Start Your Healthy Eating Plan Today
Building a healthy eating plan that's right for your body takes a little time. The celebrity endorsed "one size fits all" diet plans with which we are bombarded each day are certainly easier to start. But they are not designed for your body, your tastes and your budget. No wonder they most often fail. To see how many calories you need each day to maintain, lose or gain weight through a healthy eating plan: - First calculate your basal metabolic rate (BMR)--the rate at which you now burn calories,
- Then multiply your BMR by a scientific factor related to your weekly activity level.
Together, these two steps will give you your total daily energy expenditure, which is the amount of calories you need each day to maintain your present weight. In Step Three, you can build your personalized healthy eating plan and, if needed, an exercise program to give you the body you want!
What Is Your BMR?
To get started, enter the information requested into the BMR Calculator below, selecting either Imperial Units (English/U.S. measure) or Metric Units. Then return to continue to build your plan to reach your ideal you.
Calculate Your BMR
The BMR formula uses height, weight, age and gender to calculate the Basal Metabolic Rate (BMR). The only factor it omits is the ratio of muscle-to-fat. Leaner bodies need more calories than less lean ones. This equation will be very accurate in all but the very muscular (it will underestimate calorie needs) and the very fat (it will over-estimate calorie needs).
This is the actual math behind the equation: English BMR Formula Women: BMR=655+(4.35 x weight in pounds)+(4.7 x height in inches)-(4.7 x age in years) Men: BMR=66+(6.23 x weight in pounds)+(12.7 x height in inches)-(6.8 x age in years) Metric BMR Formula Women: BMR=655+(9.6 x weight in kilos)+(1.8 x height in cm)-(4.7 x age in years) Men: BMR=66+(13.7 x weight in kilos)+(5 x height in cm)-(6.8 x age in years)
What Are Your Daily Calorie Needs?
Now that you have your BMR, the second step is to find your TDEE (total daily energy expenditure), or total daily calorie needs. Multiply your BMR by the appropriate "Harris Benedict Formula" activity factor, as follows:
. Sedentary (little or no exercise) = BMR x 1.2 . Slightly active (exercise/sports 1-3 days/week) = BMR x 1.375 . Moderately active (exercise/sports 3-5 days/week) = BMR x 1.55 . Very active (exercise/sports 6-7 days a week) = BMR x 1.725 . Extra active (very hard exercise/sports & physical job)= BMR x 1.9
For example, if you are sedentary and have a BMR of 1550, multiply BMR times 1.2 (1550 x 1.2 = 1860). 1860 is the number of calories you need each day to maintain your current weight.
OK, that's it for the math. From these first two steps you now know:
- your BMI (Body Mass Index) & WC (Waist Circumference)

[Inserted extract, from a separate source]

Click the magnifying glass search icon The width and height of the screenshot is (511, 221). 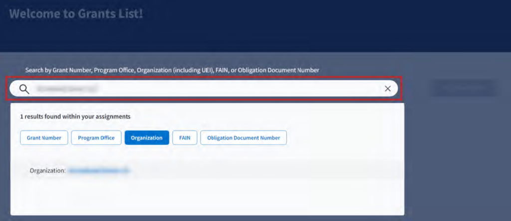[24, 89]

- your BMR (Basal Metabolic Rate)
- your TDEE (Total Daily Energy Expenditure): calories needed to maintain your present weight.
It's time for Step Three, a plan of action to get you looking and feeling great--for good! The most successful long term healthy eating plan will come from evaluating and changing what you eat--not always how much you eat--and through regular body weight exercises. You can do it! There are many types of exercise and several are sure to fit with your lifestyle. Many of them are simply everyday activities you do now. See how easy it can be here.
There are thousands of food types and combinations you can use to reduce your calorie intake. Experiment and have fun! There are nutritionally healthy ways to eat plenty while taking advantage of how exercise makes your body burn calories so get fit while losing weight. Remember to consult your doctor before starting any diet or exercise program if you have a medical condition, or if this self analysis has led you to conclude that your health may be at risk.